Step Inside Homes Through History
Goldie Hawk and Sarah Gibb
Most readers of this book will recognise many of the features of the contemporary house illustrated herein, and those who are as old as this reviewer will recognise some of the rather garish décor shown in the sixties home. How many though, unless they are members of the National Trust or have a special interest in the topic, will know what living in a Late Middle Ages manor house or a Tudor mansion was like?
Three double spreads each, explore seven periods in time from the mid 13th century through to the present day.
Intricately detailed laser-cut pages show us not only the particular residence outside
and in, but also the fashions, family life and furniture of the period.

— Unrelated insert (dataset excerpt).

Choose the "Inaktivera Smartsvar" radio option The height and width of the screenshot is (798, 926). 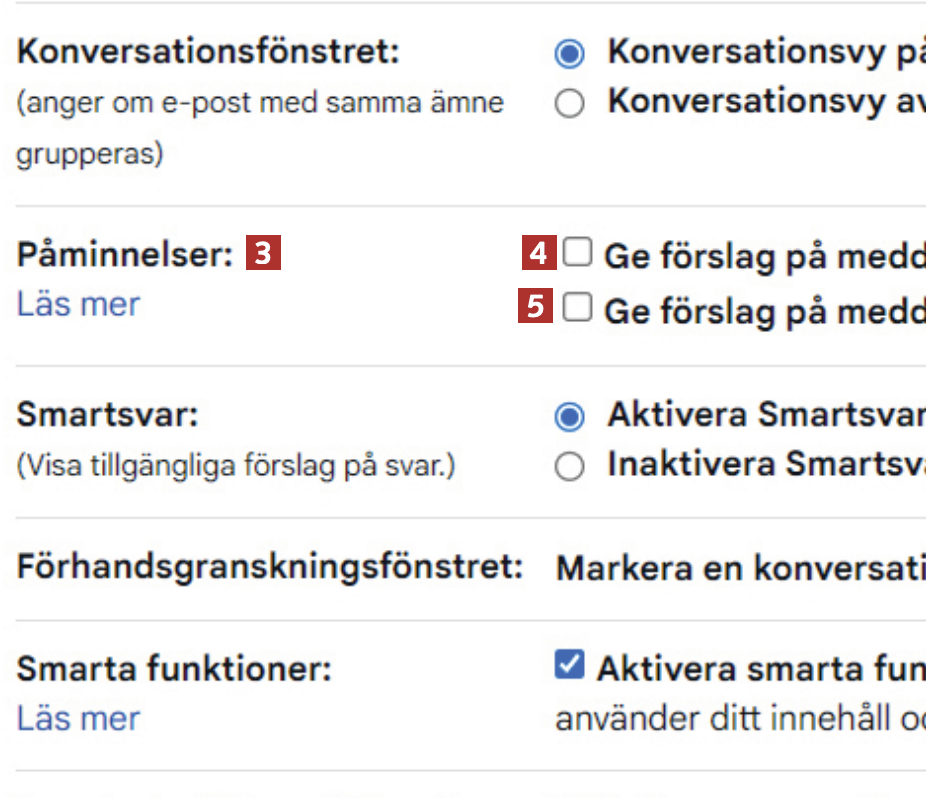(569, 467)
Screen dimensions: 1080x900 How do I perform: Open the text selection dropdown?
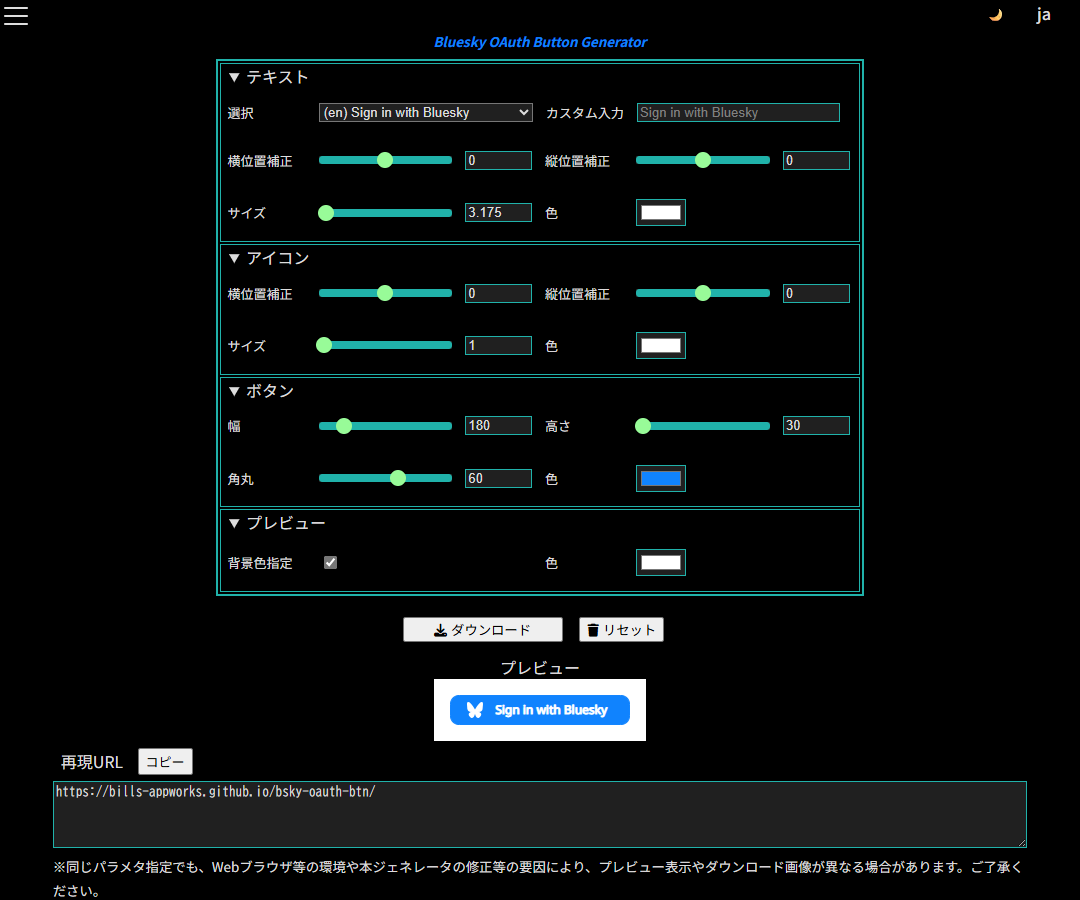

You can have fun tracing the evolution of the bathroom from the medieval gardrobes – ‘a bench over a big hole which went outside the house’
to the Georgian chamber pot beneath the bed, the new Victorian indoor flushing toilet through to the present day en-suite bathrooms that many of us have. Also fun is the ‘spot the artefact’ feature where readers are asked to find a named item of furniture or small object in each house.
Full of interesting snippets of information, this well-illustrated book is worth buying for a classroom collection, or if you intend visiting a stately home or historic house, whether or not it belongs to the National Trust, Nosy Crow’s collaborators for this title.
Darwin’s Voyage of Discovery
Following his Really Remarkable Reptiles, illustrator/designer Jake Williams has created another fascinating, stylishly illustrated book, this time about the naturalist and geologist Charles Darwin famous for his epic voyages of adventure on HMS Beagle and his theory of evolution ‘On the Origin of Species’.
The amazing creatures both large and small that Darwin saw during his explorations (some of which we see larger than life illustrated herein) furnished a wealth of detailed notes and drawings, observation data and fossil specimens; and readers can follow in the footsteps of the famous biologist as he travels the world for five years as the Beagle ship’s biologist sailing from England to the Cape Verde islands, from Brazil to the Galapagos and from Tahiti to Australia and finally, back home.
There’s a wealth of information about such things as the ‘cracker’ butterflies of Brazil;
how Darwin unearthed the skull of a giant ground sloth in Argentina and the steamer ducks he observed in the Falklands,
as well as maps showing the Beagle’s progress.
Recommended for all those with enquiring minds, this is a beautifully produced book that highlights the importance that careful observation makes in the furtherance of scientific discovery.